▶ [TRY IT]:
Set down the data again word for word. Skip any pictures.

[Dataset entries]
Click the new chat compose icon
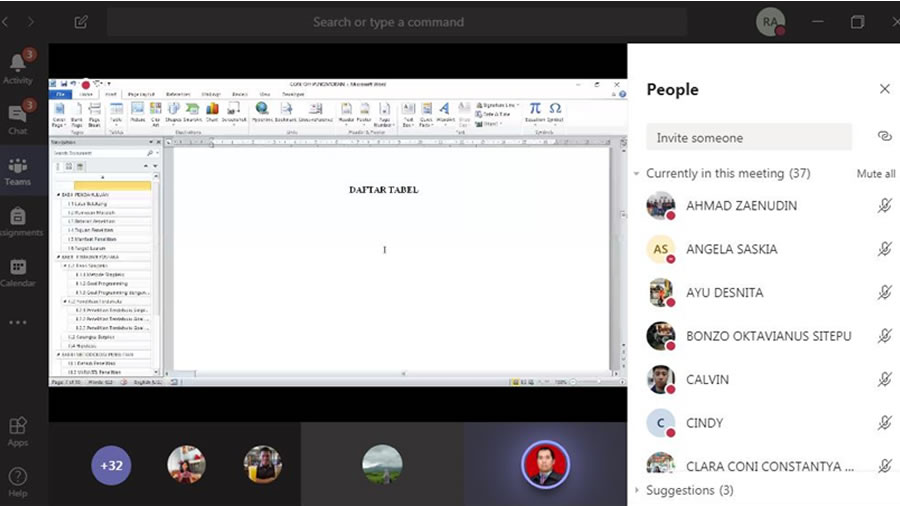The height and width of the screenshot is (506, 900). click(x=81, y=21)
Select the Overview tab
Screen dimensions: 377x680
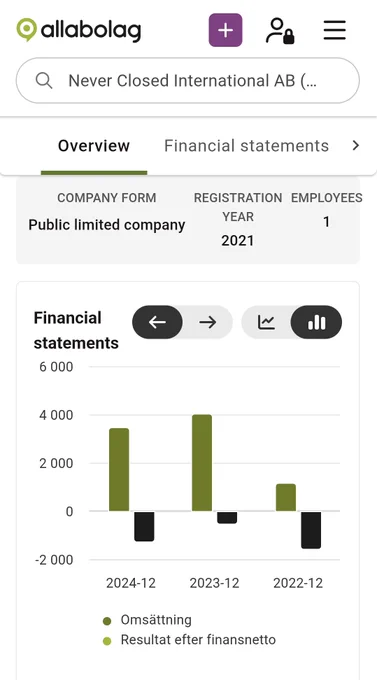point(94,146)
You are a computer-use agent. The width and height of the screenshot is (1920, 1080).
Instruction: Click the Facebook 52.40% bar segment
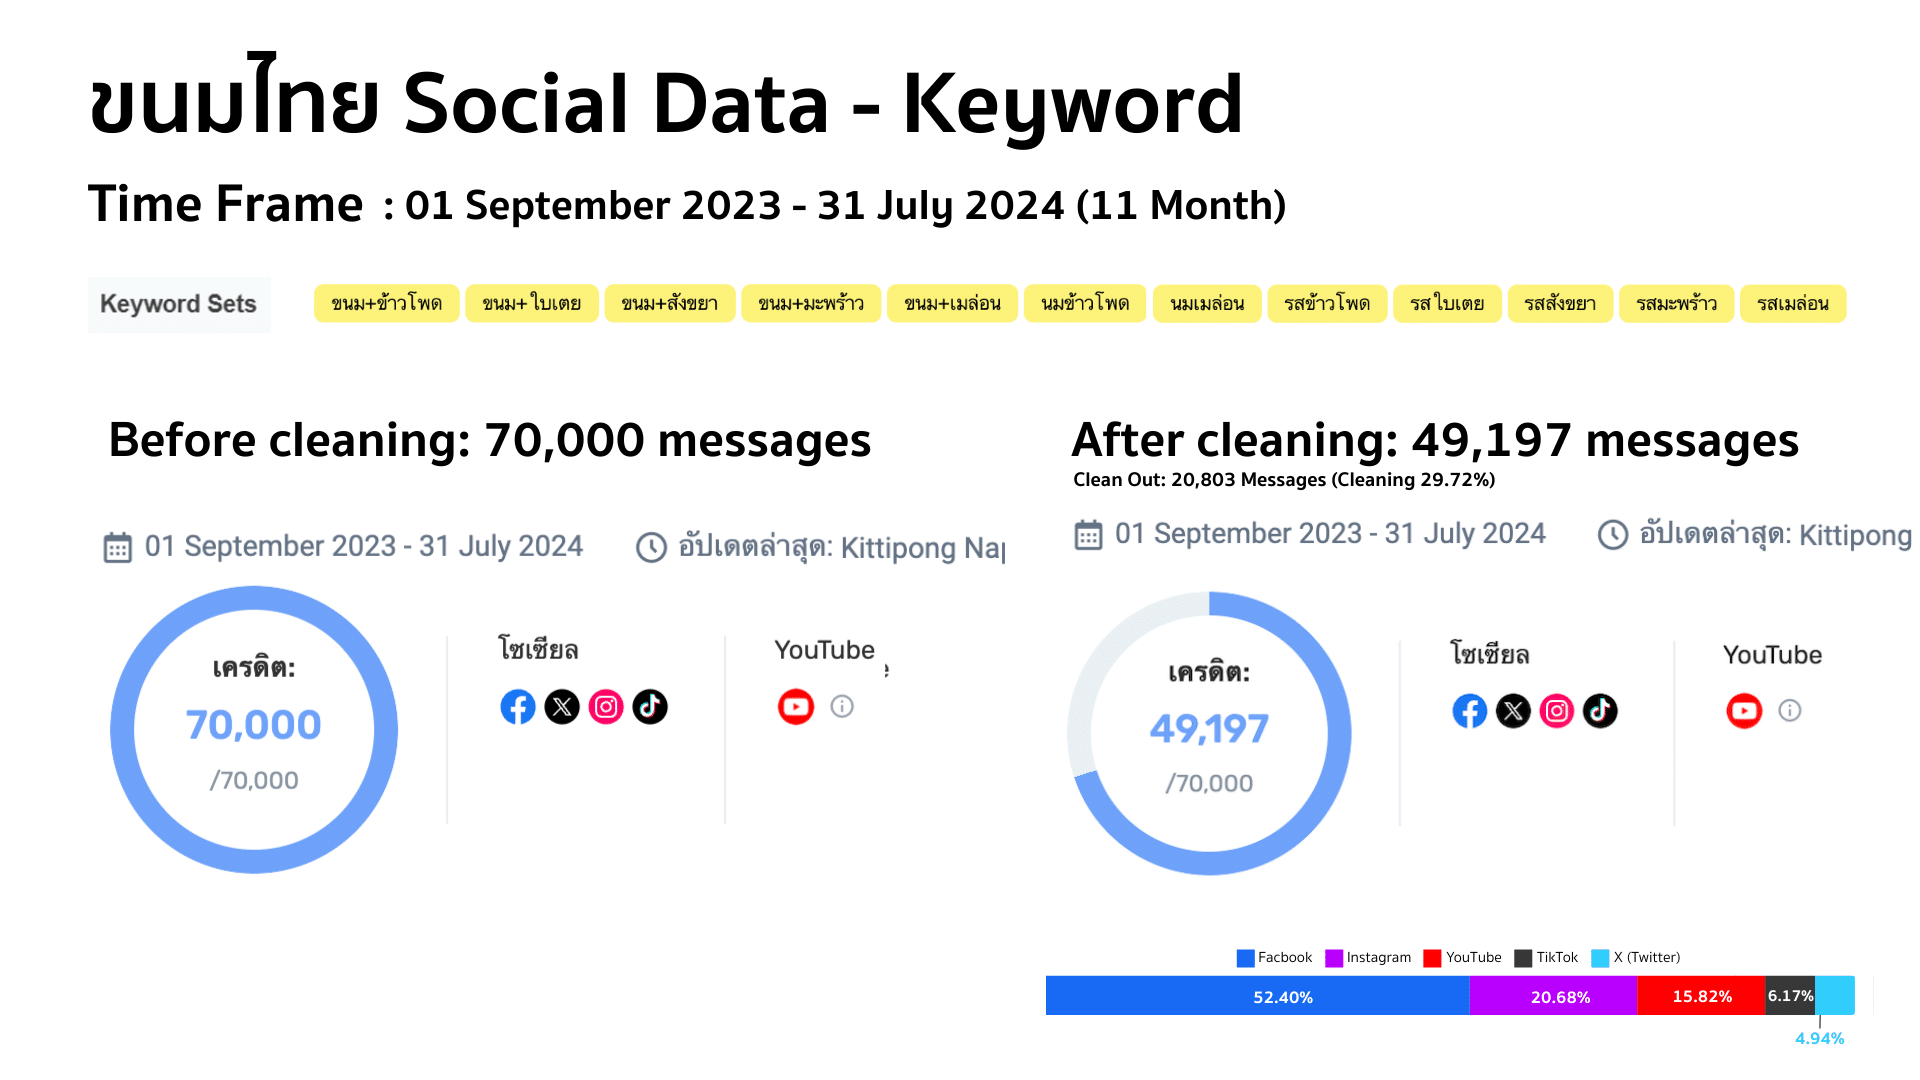tap(1257, 996)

▶ [EXERCISE SOLUTION]:
Click the new chat compose icon
The height and width of the screenshot is (506, 900). click(x=81, y=21)
Select the Overview tab
Screen dimensions: 377x680
point(94,146)
You are a computer-use agent. The width and height of the screenshot is (1920, 1080).
Instruction: Click the Facebook 52.40% bar segment
tap(1257, 996)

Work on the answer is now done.